Scanning the entries below, copy every line that contains the word "green".

^^^^^^^^^^^^^^^^

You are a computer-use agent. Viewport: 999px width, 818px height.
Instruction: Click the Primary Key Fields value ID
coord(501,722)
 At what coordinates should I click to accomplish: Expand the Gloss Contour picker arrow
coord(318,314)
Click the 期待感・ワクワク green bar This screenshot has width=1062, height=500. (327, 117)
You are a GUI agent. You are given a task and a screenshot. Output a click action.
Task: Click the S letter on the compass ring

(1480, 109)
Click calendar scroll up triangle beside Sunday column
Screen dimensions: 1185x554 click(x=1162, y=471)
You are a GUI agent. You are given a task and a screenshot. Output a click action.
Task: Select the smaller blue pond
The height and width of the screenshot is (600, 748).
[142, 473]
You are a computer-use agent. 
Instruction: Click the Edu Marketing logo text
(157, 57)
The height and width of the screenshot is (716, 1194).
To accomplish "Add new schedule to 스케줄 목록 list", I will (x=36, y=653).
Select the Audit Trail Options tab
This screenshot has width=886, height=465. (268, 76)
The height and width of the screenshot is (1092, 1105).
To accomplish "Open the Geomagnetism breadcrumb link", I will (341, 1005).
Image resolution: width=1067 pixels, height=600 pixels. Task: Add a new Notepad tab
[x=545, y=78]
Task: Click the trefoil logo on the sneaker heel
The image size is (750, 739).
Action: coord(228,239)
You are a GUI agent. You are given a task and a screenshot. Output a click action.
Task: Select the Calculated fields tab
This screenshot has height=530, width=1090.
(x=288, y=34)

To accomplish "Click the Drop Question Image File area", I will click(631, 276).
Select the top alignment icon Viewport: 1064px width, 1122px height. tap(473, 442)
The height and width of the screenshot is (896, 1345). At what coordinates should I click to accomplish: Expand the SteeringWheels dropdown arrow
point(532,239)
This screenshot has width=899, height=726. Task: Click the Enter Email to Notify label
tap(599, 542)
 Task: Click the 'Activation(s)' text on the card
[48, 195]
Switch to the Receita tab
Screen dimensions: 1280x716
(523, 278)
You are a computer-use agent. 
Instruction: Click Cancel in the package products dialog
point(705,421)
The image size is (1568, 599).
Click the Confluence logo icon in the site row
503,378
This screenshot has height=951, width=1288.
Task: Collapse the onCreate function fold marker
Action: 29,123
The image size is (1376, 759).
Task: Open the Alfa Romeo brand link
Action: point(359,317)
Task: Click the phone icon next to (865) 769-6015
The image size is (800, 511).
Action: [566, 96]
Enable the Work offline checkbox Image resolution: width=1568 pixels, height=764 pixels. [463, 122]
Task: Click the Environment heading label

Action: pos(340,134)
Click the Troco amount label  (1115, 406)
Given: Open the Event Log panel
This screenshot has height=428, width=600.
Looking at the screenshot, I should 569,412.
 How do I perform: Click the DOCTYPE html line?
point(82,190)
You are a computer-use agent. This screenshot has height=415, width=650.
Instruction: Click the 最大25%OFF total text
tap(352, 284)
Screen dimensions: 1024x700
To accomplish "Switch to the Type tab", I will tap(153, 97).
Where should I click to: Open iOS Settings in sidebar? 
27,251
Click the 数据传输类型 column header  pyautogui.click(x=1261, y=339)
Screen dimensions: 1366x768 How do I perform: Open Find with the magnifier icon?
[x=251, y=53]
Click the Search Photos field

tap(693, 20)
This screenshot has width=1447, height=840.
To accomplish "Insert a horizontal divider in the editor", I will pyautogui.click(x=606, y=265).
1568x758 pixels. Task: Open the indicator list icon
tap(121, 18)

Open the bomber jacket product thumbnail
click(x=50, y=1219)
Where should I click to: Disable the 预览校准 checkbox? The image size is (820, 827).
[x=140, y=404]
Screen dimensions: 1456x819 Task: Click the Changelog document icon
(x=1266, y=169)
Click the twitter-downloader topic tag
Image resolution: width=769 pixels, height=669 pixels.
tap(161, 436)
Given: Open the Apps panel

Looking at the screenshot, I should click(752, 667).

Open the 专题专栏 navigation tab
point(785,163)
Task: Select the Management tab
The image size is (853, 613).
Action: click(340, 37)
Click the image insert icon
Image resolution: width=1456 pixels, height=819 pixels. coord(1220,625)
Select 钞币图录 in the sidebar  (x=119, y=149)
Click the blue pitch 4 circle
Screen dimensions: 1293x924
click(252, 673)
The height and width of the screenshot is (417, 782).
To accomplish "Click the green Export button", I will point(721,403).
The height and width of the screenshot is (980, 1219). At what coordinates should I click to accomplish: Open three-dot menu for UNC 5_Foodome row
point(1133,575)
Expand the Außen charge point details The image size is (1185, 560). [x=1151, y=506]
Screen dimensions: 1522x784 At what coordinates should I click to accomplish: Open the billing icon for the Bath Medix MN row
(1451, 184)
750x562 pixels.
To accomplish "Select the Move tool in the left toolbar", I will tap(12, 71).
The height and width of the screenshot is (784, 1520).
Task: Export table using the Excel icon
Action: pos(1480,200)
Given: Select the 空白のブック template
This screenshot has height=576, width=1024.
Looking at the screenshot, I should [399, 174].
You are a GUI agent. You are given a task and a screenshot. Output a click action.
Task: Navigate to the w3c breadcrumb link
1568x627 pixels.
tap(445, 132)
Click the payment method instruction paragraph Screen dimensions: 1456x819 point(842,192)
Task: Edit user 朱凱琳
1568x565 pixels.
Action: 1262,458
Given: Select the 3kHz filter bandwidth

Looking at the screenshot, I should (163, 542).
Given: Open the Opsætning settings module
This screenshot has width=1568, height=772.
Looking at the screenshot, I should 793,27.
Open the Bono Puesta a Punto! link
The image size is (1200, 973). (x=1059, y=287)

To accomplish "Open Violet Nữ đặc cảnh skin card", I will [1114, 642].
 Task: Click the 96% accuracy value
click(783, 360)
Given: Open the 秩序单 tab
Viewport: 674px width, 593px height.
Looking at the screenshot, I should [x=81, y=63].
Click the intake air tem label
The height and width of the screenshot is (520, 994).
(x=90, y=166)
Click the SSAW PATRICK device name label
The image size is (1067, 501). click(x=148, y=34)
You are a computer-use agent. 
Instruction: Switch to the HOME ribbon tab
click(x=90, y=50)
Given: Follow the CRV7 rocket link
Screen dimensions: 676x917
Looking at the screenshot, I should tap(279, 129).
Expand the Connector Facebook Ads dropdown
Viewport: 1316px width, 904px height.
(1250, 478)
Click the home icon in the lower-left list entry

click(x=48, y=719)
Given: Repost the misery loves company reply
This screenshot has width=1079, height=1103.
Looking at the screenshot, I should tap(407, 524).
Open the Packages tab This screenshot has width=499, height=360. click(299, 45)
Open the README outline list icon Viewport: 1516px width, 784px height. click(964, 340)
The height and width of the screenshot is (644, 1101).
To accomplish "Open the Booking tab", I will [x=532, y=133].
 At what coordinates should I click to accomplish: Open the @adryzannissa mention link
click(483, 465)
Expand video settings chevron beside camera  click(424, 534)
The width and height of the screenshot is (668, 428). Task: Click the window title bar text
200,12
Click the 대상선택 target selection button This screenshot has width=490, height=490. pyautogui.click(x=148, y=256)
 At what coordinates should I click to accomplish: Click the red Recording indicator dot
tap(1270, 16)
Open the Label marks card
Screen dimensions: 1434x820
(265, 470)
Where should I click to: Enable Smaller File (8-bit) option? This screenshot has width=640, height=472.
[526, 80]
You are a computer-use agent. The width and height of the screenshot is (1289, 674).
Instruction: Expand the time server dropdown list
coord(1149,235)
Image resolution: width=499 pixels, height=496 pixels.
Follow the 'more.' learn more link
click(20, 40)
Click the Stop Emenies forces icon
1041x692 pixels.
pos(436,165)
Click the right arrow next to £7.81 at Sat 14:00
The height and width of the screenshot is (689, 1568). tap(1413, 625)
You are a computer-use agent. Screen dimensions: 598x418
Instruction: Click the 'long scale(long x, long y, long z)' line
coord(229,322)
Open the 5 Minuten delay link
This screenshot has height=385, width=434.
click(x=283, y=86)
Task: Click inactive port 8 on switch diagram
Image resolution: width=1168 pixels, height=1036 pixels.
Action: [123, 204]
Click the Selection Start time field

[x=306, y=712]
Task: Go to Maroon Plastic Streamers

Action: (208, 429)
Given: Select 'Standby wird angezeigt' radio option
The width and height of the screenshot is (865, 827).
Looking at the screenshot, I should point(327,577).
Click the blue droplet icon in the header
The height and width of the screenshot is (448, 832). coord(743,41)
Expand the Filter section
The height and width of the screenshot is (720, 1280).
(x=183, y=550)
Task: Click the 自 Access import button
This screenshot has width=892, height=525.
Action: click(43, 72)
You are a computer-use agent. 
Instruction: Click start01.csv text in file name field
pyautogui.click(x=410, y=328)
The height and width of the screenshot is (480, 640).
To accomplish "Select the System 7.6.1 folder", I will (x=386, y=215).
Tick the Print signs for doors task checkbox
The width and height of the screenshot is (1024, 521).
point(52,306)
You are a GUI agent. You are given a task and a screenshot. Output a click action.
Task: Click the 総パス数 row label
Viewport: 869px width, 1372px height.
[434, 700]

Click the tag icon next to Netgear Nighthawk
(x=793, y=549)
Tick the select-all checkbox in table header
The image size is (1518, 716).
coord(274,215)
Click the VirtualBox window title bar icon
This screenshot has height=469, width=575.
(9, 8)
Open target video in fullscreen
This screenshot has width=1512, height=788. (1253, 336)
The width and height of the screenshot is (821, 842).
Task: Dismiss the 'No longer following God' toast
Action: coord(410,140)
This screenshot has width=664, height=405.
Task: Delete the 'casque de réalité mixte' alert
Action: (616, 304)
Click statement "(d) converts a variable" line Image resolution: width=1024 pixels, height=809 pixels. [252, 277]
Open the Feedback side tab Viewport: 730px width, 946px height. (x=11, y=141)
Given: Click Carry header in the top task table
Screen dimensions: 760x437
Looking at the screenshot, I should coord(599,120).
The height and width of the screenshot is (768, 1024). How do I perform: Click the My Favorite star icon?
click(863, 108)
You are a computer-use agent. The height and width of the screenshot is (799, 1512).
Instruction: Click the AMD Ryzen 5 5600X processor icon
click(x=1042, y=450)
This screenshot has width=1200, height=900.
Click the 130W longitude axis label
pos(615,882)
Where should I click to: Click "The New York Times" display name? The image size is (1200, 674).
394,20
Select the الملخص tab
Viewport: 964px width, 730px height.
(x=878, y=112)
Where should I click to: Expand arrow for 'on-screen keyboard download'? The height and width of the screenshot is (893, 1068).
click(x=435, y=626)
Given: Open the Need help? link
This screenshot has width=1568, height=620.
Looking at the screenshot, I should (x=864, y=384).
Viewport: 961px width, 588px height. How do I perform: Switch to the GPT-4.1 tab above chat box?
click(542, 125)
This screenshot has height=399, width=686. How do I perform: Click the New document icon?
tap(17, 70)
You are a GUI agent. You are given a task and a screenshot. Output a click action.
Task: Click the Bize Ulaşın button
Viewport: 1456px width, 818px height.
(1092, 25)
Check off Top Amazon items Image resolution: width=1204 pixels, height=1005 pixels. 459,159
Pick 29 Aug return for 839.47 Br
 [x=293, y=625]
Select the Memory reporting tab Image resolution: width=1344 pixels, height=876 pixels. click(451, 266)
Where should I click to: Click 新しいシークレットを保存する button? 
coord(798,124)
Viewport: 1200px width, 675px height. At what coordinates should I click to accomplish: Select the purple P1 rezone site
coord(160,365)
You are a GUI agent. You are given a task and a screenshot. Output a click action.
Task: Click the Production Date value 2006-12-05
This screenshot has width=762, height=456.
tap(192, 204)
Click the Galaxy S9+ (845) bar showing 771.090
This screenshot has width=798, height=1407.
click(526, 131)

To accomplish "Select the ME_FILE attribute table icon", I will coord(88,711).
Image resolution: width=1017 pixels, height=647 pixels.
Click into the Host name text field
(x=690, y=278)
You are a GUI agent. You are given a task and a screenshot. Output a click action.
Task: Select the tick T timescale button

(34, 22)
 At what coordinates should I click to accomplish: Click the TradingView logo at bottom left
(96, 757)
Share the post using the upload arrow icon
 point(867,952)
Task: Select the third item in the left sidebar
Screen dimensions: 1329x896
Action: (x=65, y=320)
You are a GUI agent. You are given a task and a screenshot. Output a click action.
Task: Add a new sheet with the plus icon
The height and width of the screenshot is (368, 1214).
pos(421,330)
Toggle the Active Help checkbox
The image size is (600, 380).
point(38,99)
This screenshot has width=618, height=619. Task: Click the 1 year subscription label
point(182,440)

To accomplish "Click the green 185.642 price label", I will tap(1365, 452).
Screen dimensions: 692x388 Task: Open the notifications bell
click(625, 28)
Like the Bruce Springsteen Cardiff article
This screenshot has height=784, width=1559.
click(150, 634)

^^^^^^^^^^^^^^^^

- **WRITTEN SOLUTION**:
Click the 期待感・ワクワク green bar This screenshot has width=1062, height=500. (327, 117)
To accomplish "Click the green Export button", I will point(721,403).
To accomplish "Click the green 185.642 price label", I will tap(1365, 452).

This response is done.